For weeks, I’ve been meaning to post something about my minimalistic home office. Today, jkOnTheRun’s James Kendrick posted on his “clean minimalistic office,” which got me off my procrastinating butt.
I’ve worked out of a home office for more than a decade. People don’t ask as much about it as they did in 1999, when many fewer people worked remotely. But when there are questions, the first usually is: “How do you keep from getting distracted? You know, watching TV and stuff?”
My response is usually laughter. Distraction to work isn’t the problem. Distraction from work is. It’s difficult to extricate myself from the workday. There is always one more e-mail, IM, phone call or Tweet. I work a longer day at home than I ever would in an office. Ask any successful home office worker, and they’ll admit to the same problem.
The full-time work-at-home fun started in May 1999, when I joined CNET News.com as a staff writer. Days before my start, Bell Atlantic (later to be called Verizon) swapped out ISDN for DSL. I was among the first people in the Washington, DC area to get real broadband. While at News.com, I worked in a sunny front room of our house that soaked up heat during steamy Washington summers.
In May 2003, I left News.com to become an analyst for JupiterResearch (now merged with Forrester). About the same time, my growing daughter took over that front room, and I moved down into the dusty, cricket-infested basement. But there were sliding doors leading into the basement. For most of my basement tenure, I shared space with floppy-eared bunny Daisy. When work got too hectic, or unbearable, I let her run around the backyard.
My family relocated to San Diego in October 2007. Our two-bedroom apartment is beautiful, but it’s one bedroom short for an office. So I work from a fold-up desk in the living room. It’s a hectic area and should be distracting, but I just tune out everything. I’m focused when working, and I kind of like being at the center room of household activity.
In early April, just weeks before my layoff as editor of eWEEK Apple Watch and Microsoft Watch, I downsized my desk. I eyed and pined for the hideaway desk more than six months earlier. Pier 1 Imports calls it the Casabelle Mail Center. I call it home. A little table folds out, where I work.
If you click the link to James’ office (see first paragraph), you’ll see that he uses a MacBook. So did I, before switching to the Sony VAIO VGN-Z590 in January. I chose the laptop for its better hardware than the MacBook and Windows 7 delivers. The Z590 comes with 2.4GHz Intel Core 2 Duo processor, 13.1-inch LED backlit display with 1,600-by-900 resolution, 256MB nVidia GeForce 9300M GS graphics, 3GB of DDR3 memory, 320GB hard drive (5400 rpm), dual-layer DVD burner, fingerprint reader, WiFi and Sprint 3G modem. I fault Apple for not shipping light notebooks with higher-resolution displays.

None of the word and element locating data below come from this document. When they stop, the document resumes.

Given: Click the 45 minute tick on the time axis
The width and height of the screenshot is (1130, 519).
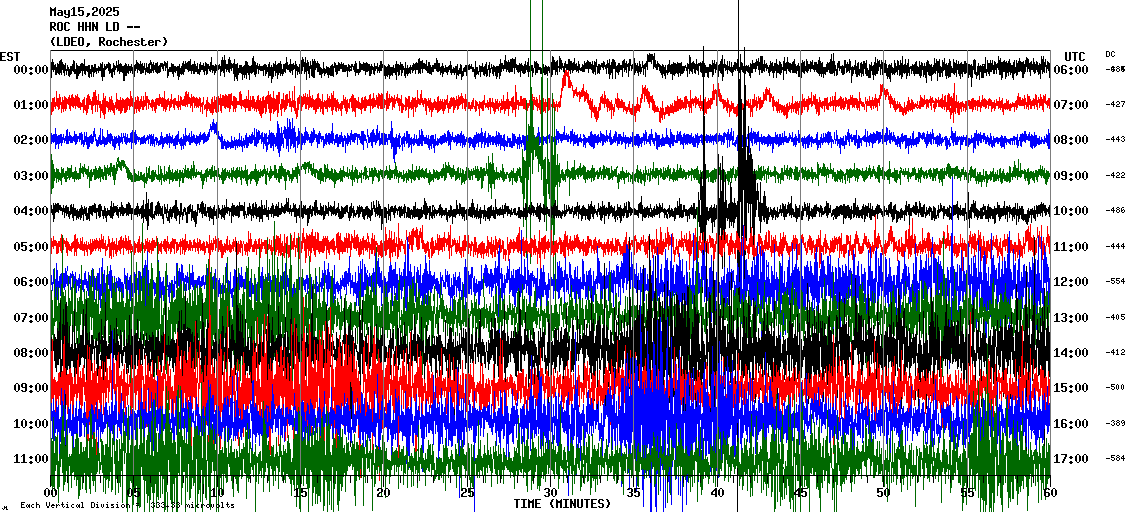Looking at the screenshot, I should [x=800, y=493].
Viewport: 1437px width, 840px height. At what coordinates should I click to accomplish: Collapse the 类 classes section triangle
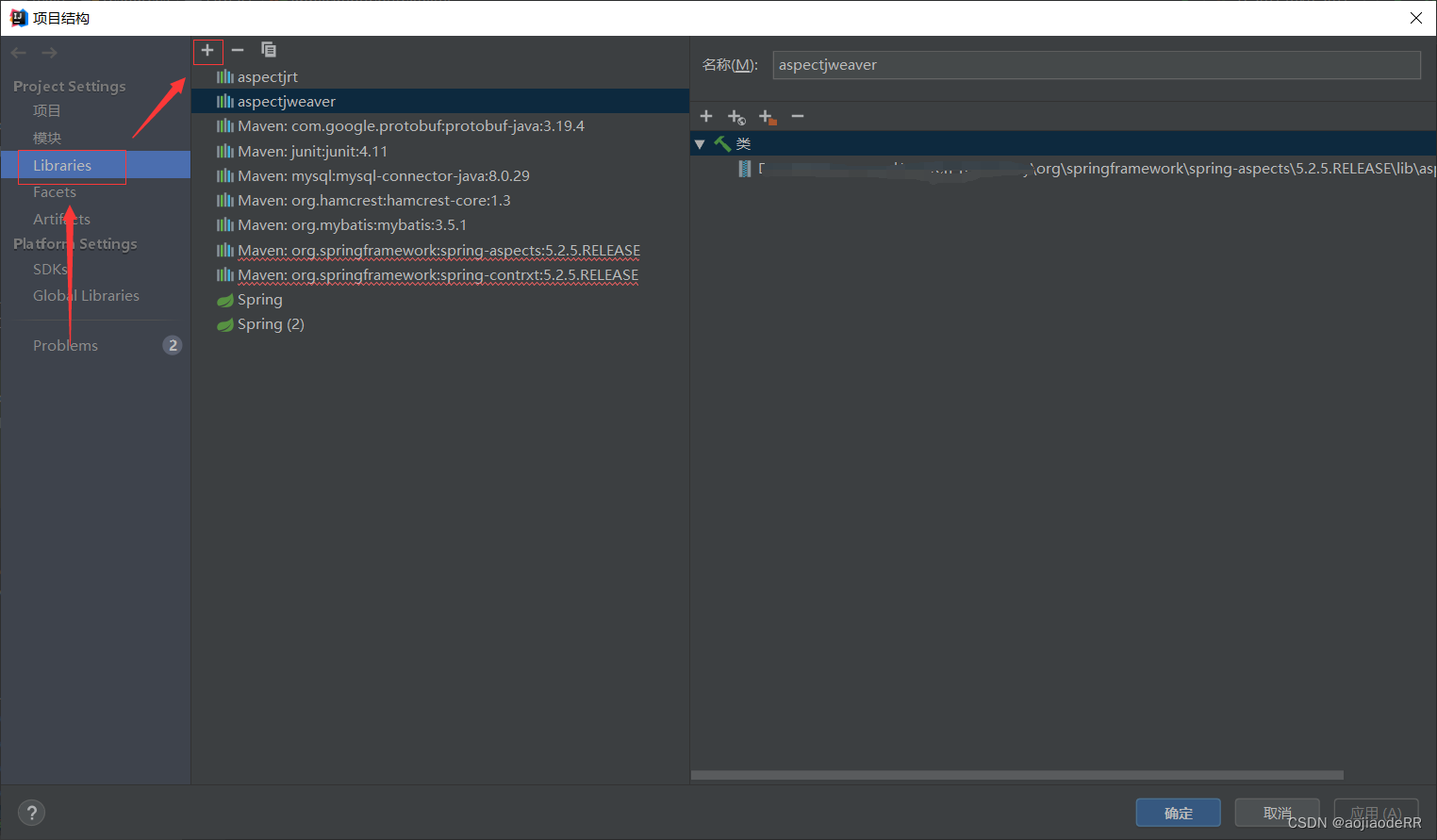(x=699, y=143)
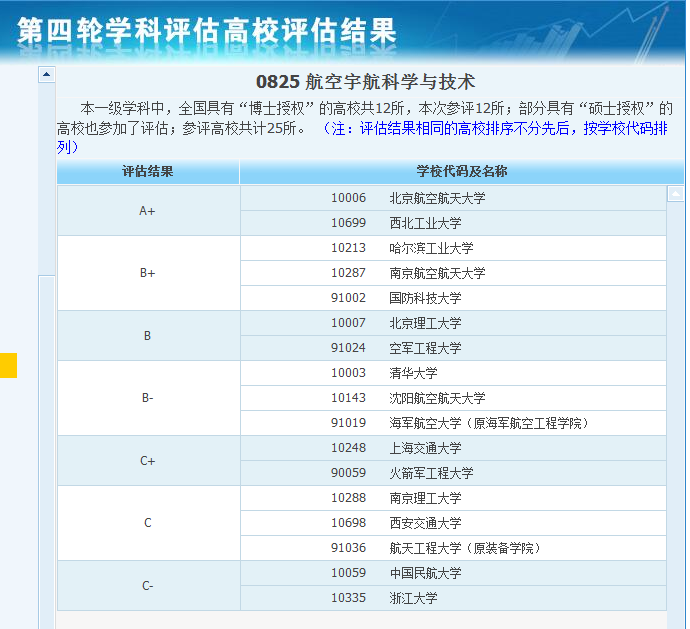Click the B+ rating cell

click(148, 273)
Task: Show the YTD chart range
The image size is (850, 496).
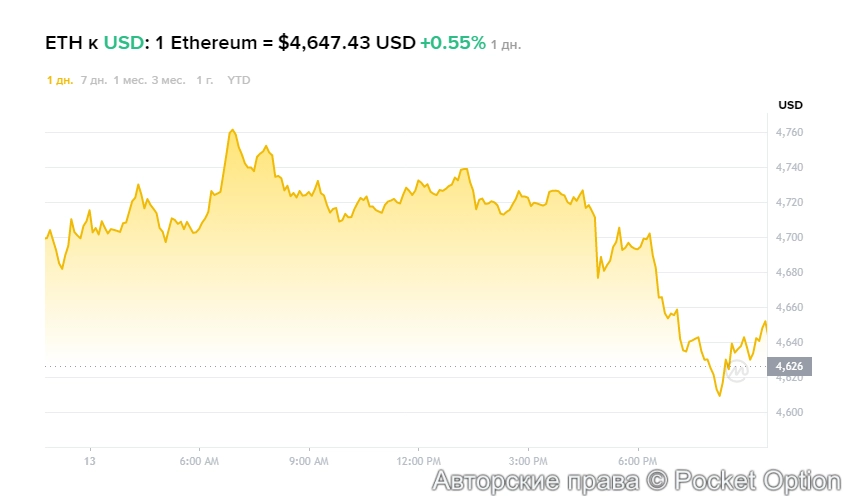Action: tap(239, 80)
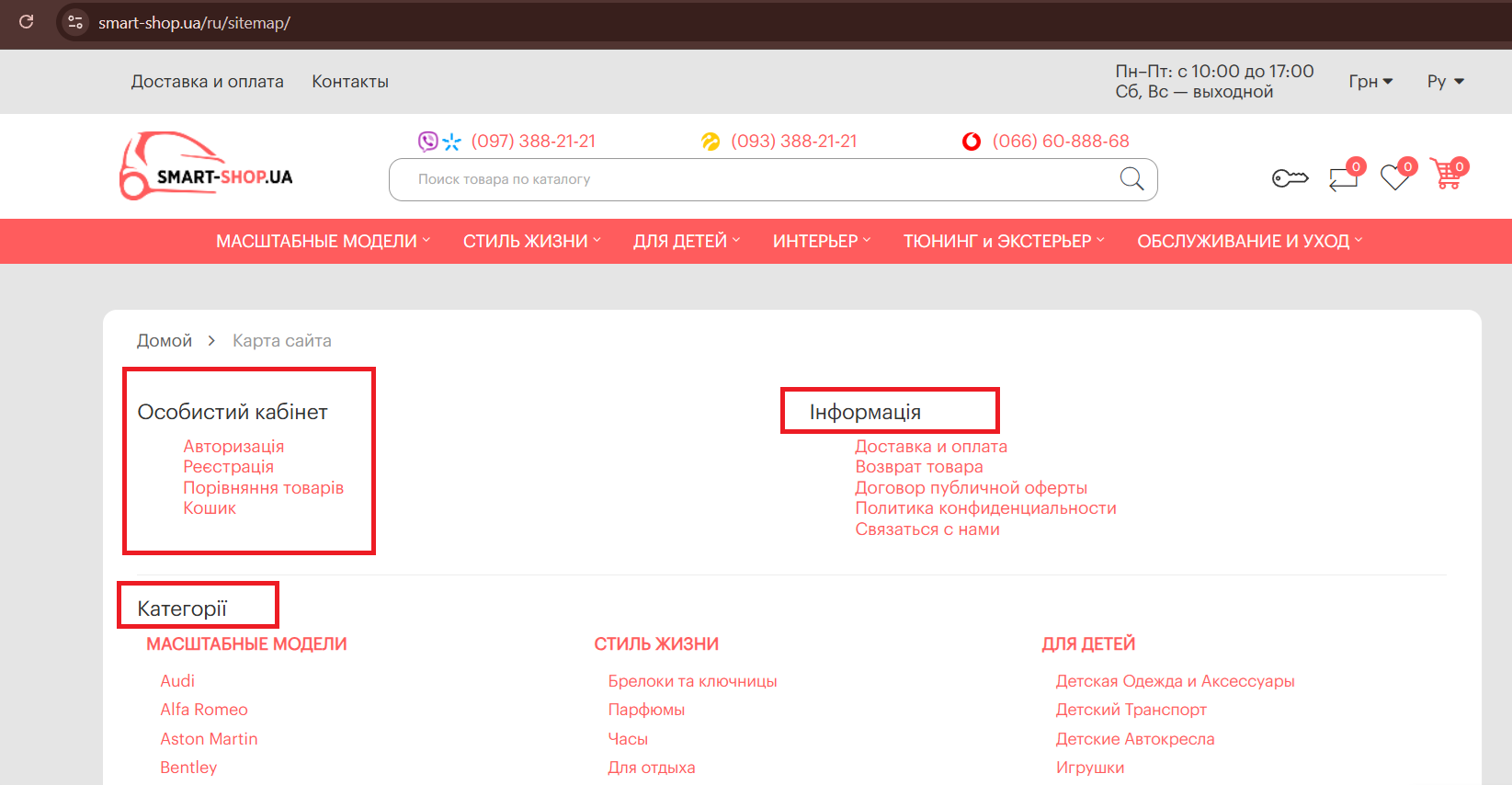The height and width of the screenshot is (785, 1512).
Task: Open the ТЮНИНГ и ЭКСТЕРЬЕР menu
Action: pos(1003,242)
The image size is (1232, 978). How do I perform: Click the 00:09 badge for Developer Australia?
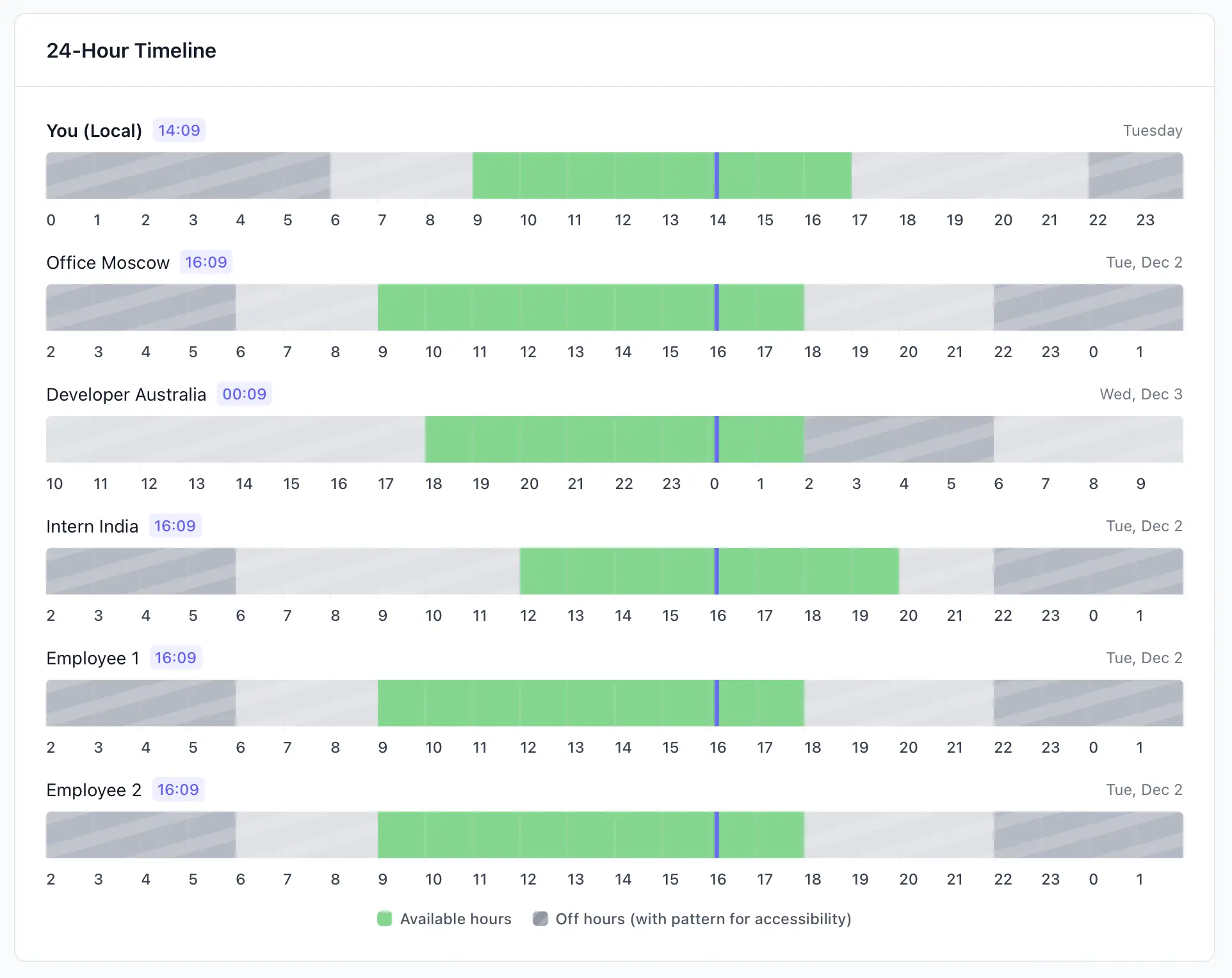(244, 394)
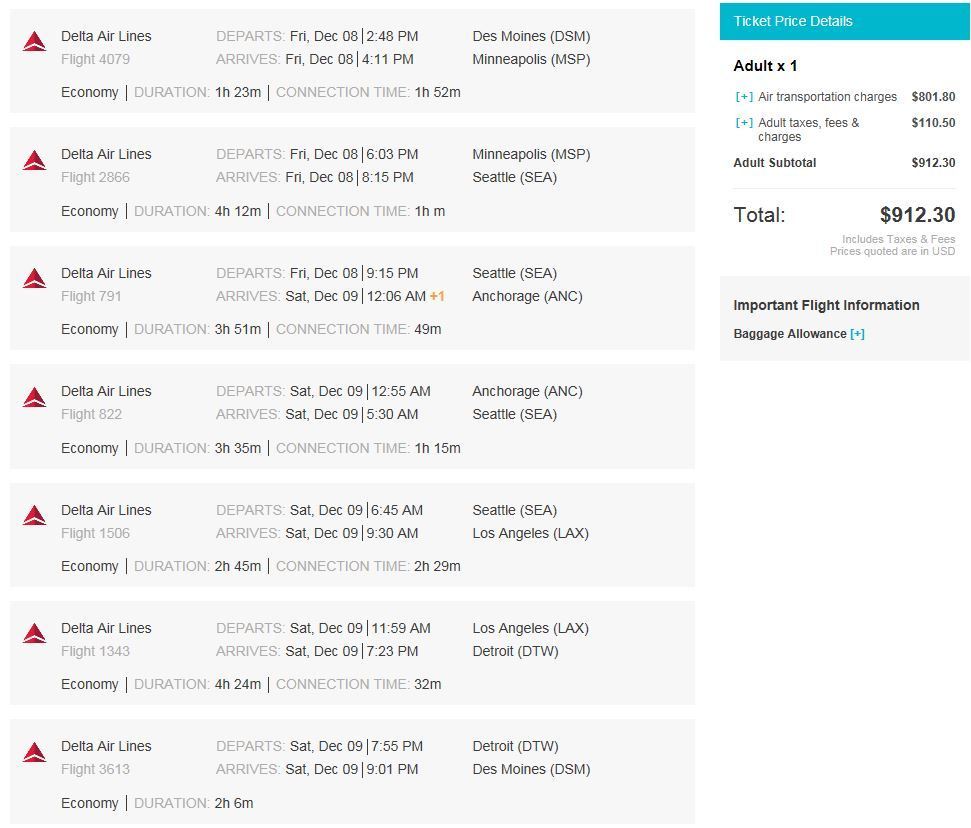Expand Air transportation charges breakdown
This screenshot has width=971, height=828.
coord(744,97)
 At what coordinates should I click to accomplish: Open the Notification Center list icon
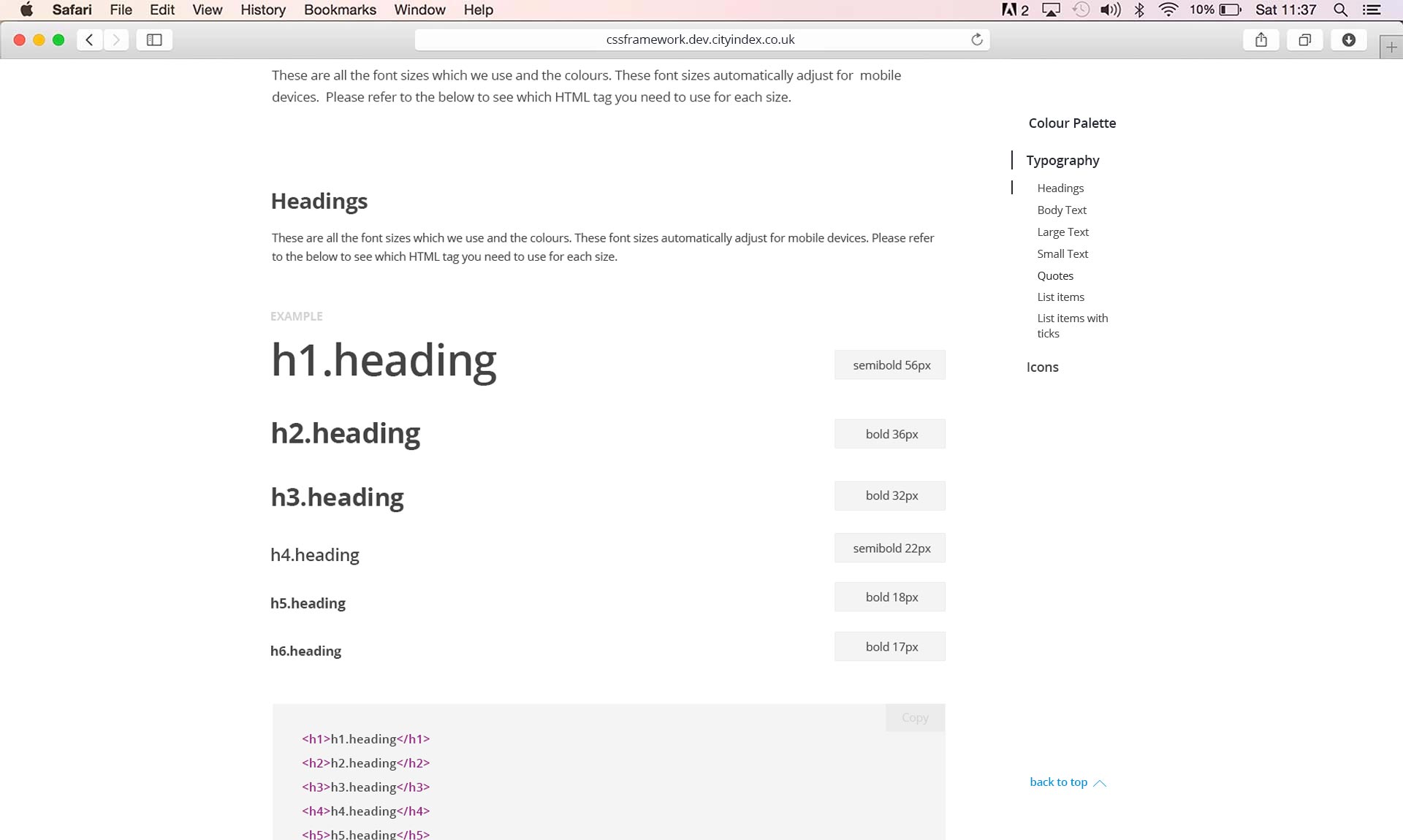pyautogui.click(x=1372, y=9)
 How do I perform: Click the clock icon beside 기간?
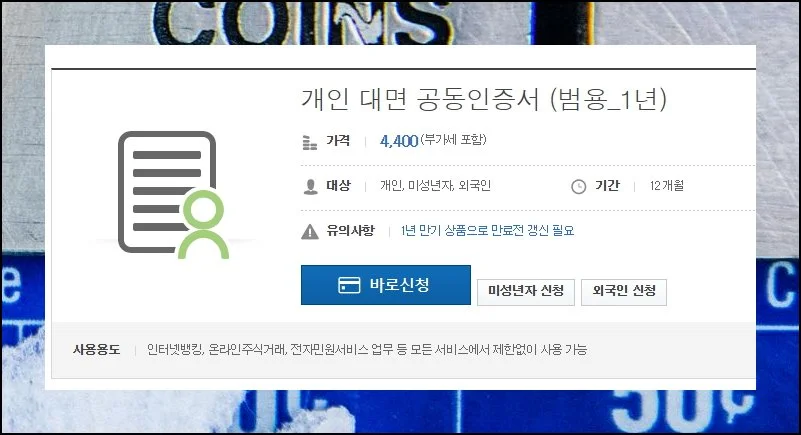point(578,187)
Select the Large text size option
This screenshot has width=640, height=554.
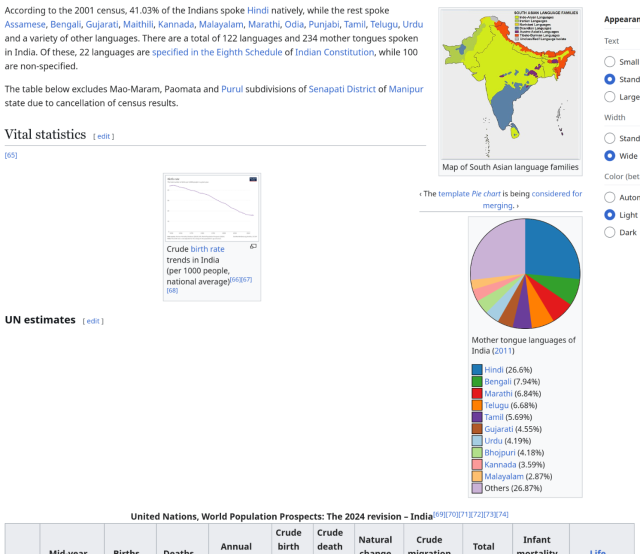pyautogui.click(x=610, y=97)
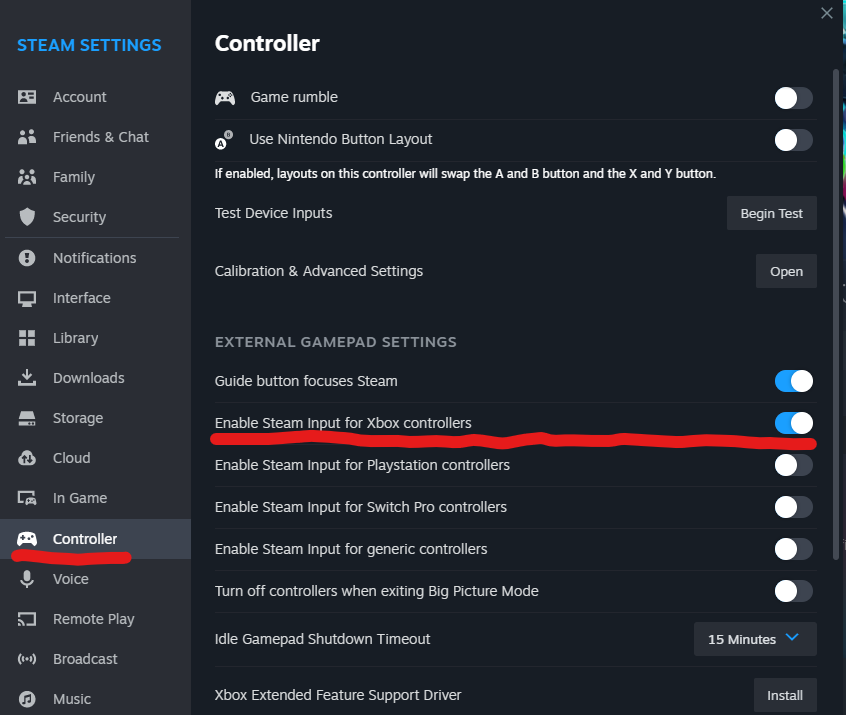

I write most of my blog posts from the Casabelle Mail Center, which is delightfully compact. I like the closeness it brings to the laptop and Bose speakers. Occasionally I work out of the office, either using WiFi or the Sprint modem.
I print to an Epson Artisan 700. I highly recommend the 700 over the bulky 800. Most people won’t need the fax. The 700’s copying and scanning capabilities are excellent, and the photo printing is stupendous. It’s a WiFi printer that easily sets up on the home network.
AT&T provides 18Mbit DSL. We are AT&T U-verse subscribers. The IPTV service uses Microsoft Mediaroom software. The Internet is fast and reliable and the IPTV packs simply the best user guide and DVR I’ve used anywhere. As a U-verse subscriber, I get free AT&T WiFi at Starbucks and other places where the service is offered.
My mobile office and vocal communicator is the Nokia N97, which I just started using June 12. The N97 ends several months using no smartphone. I sold my beloved N96 to help finance the cost of buying the N97. My last smartphone was the iPhone 3G. I love Apple’s App Store, but not the iPhone. There are too many dropped calls where I live, too many people complain about audio fidelity (“What did you say?”) and the battery life is insufficient to support the device’s capabilities.
That’s a brief introduction to my work space. What’s in your office?